> **The task**: Please edit the lines below, from the first one through the line that contains "Looking at the", so that "Render Frame" becomes "Render Scene" and nothing else changes. Give back only those lines, and leave out the pictures.

> **Input**:
▬▬▬▬▬▬
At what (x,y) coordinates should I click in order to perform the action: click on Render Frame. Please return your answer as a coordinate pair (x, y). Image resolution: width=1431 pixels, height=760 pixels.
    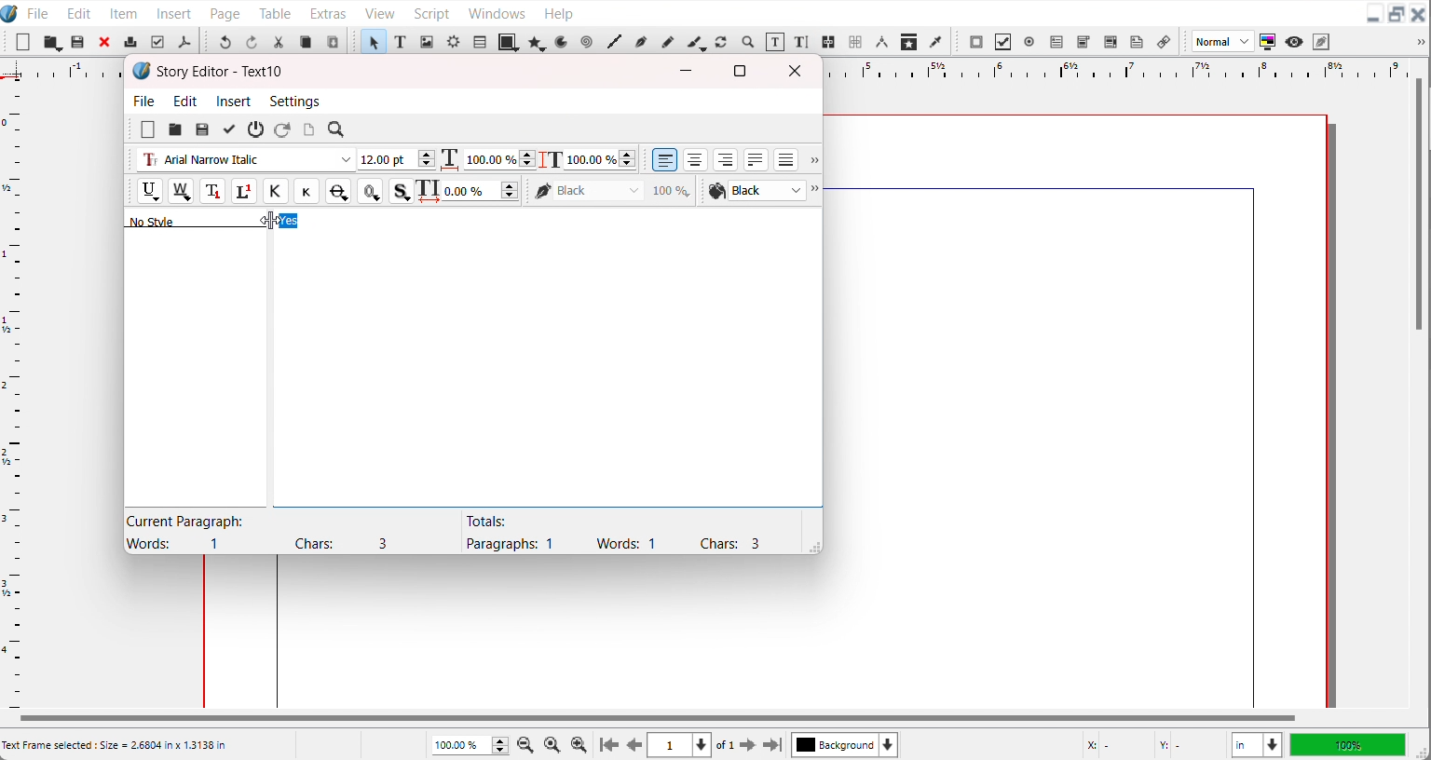
    Looking at the image, I should click on (453, 41).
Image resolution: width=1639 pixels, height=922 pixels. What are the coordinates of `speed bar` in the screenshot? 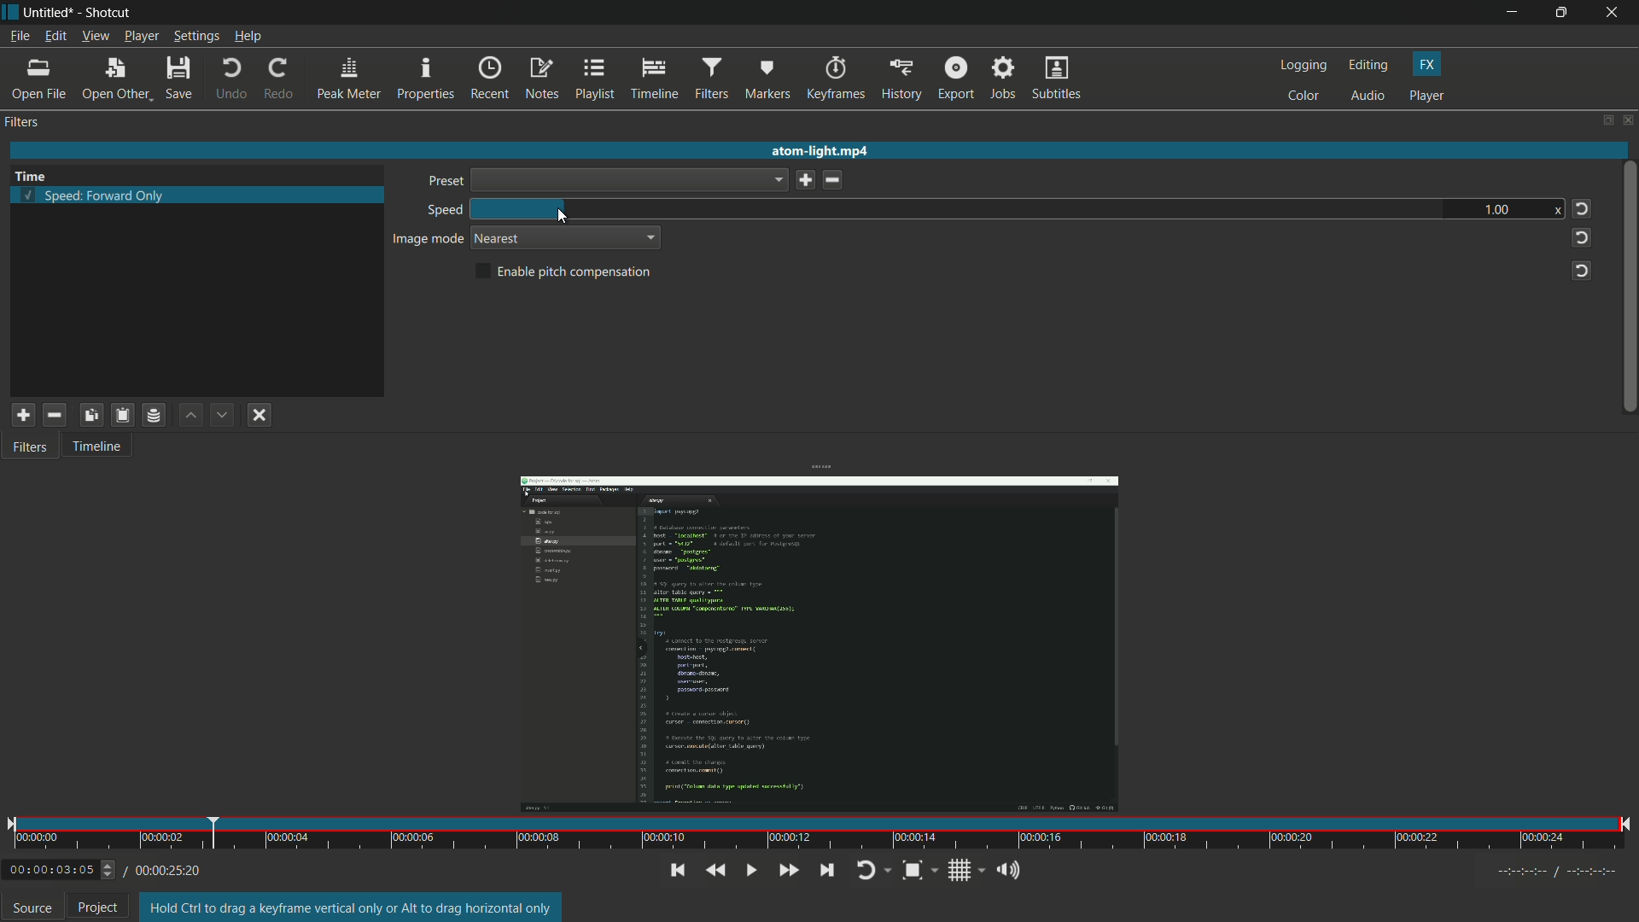 It's located at (955, 207).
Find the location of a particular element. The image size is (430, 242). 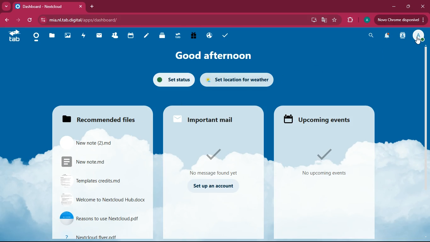

add tab is located at coordinates (91, 7).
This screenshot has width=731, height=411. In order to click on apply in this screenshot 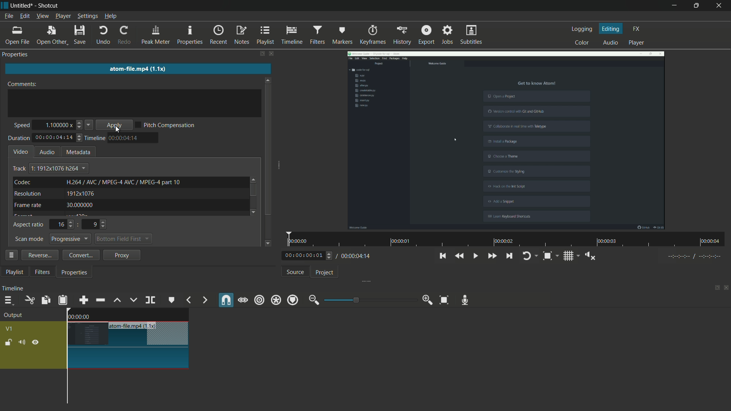, I will do `click(116, 126)`.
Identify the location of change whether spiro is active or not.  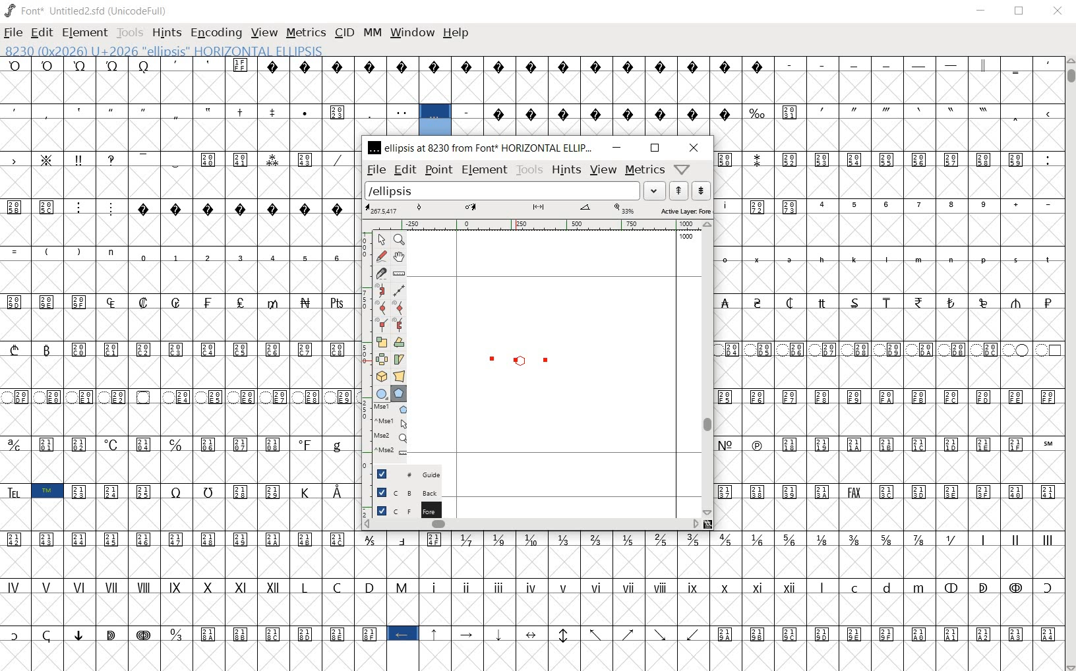
(398, 289).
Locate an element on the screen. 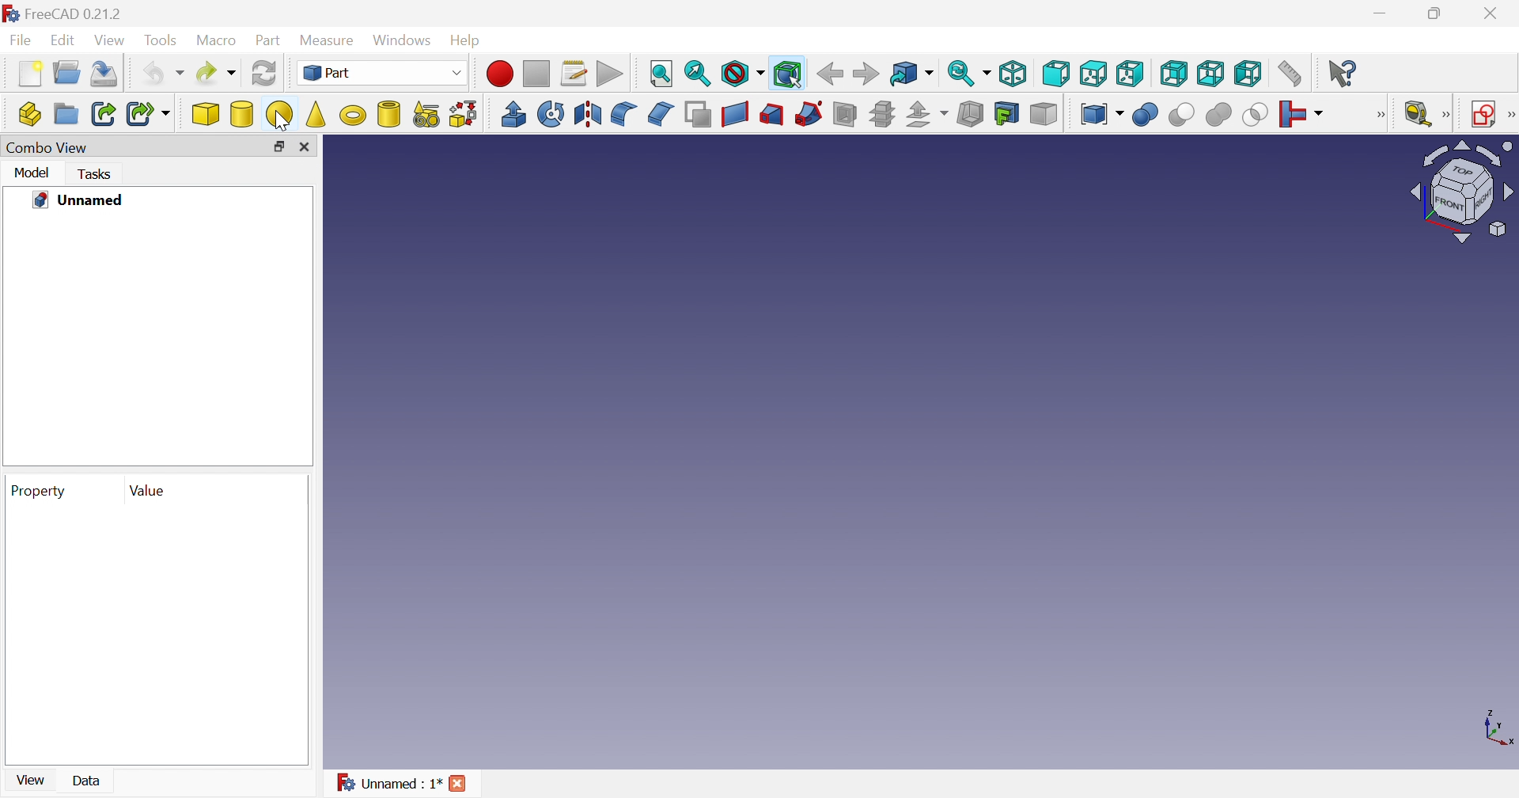 The width and height of the screenshot is (1519, 798). [Boolean] is located at coordinates (1379, 115).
▬▬▬▬▬▬
> **The completed task**:
At what (x,y) coordinates should I click in order to perform the action: click on Render Scene. Please return your answer as a coordinate pair (x, y). Image resolution: width=1431 pixels, height=760 pixels.
    Looking at the image, I should click on (453, 41).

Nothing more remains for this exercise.